Il gene impazzito che causa la ciliopatia

di redazione

Le persone che ne soffrono sviluppano bronchite cronica con successive bronchiectasie, accompagnate talvolta da sinusite cronica, poliposi nasale e otite. La discinesia ciliare primaria è per frequenza la seconda malattia congenita dell’apparato respiratorio dopo la fibrosi cistica: in Italia ad esserne colpito è un abitante su 15.000. Si manifesta soprattutto nel periodo neonatale, con problemi respiratori e infezioni ricorrenti. Una delle cause di questa malattia, su base genetica, è dovuta a mutazioni del gene Ccdc151. 

È quanto ha scoperto un gruppo di ricercatori dell’Istituto di biochimica e biologia cellulare (Cnr-Ibbc) e dell’Infrastruttura IMPC-Mouse Clinic (Progetto internazionale per la fenotipizzazione dei modelli murini) del Consiglio Nazionale delle Ricerche in una ricerca che si è conquistata la copertina della rivista Disease Models & Mechanisms

«Classificata come ciliopatia, la discinesia biliare primaria è dovuta a difetti ciliari», spiega Olga Ermakova, del Cnr-Ibbc. «Le cilia sono microscopici organelli cellulari, il cui continuo movimento serve a far circolare i liquidi fisiologici nell’organismo. Difetti nella motilità possono provocare alterazioni del trasporto mucociliare nell'apparato respiratorio, riduzioni del movimento del liquido cerebro-spinale del sistema nervoso, variazioni nell’orientamento di organi e anche diminuzioni della motilità degli spermatozoi, fino a sterilità. L’inattivazione del gene Ccdc151 nel topo ci ha confermato che sarebbe questa la sede della causa genetica delle variazioni nell’orientamento di organi, dell’infertilità maschile e dell’induzione di idrocefalia nei nuovi nati».

In particolare, il modello murino ha consentito di studiare i meccanismi che portano all’idrocefalia e all’infertilità. «Questo modello è importante anche per lo studio del ruolo del gene Ccdc151 nel processo di invecchiamento di diversi organi e tessuti», affermano Francesco Chiani e Tiziana Orsini del Cnr-Ibbc. 

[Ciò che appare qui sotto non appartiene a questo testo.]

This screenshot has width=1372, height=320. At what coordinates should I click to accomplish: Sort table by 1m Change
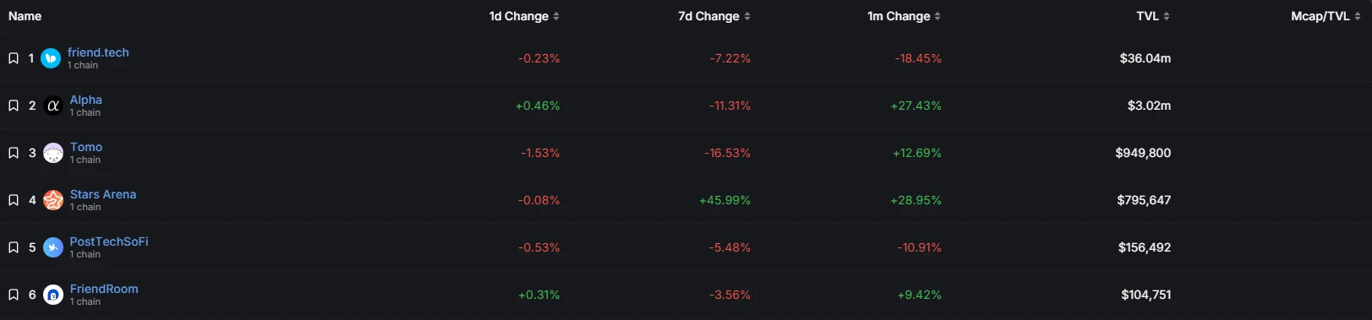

«La sua mutazione patologica è stata ‘costruita’ dai ricercatori in modo tale da essere ‘accesa’ o ‘spenta’ in vari tessuti e in tempi ben precisi, così da verificare i possibili rapporti causa-effetto. Inoltre la disponibilità di un modello animale così similare alla patologia umana speriamo permetta di sviluppare in futuro nuovi approcci alle terapie per questa malattia genetica».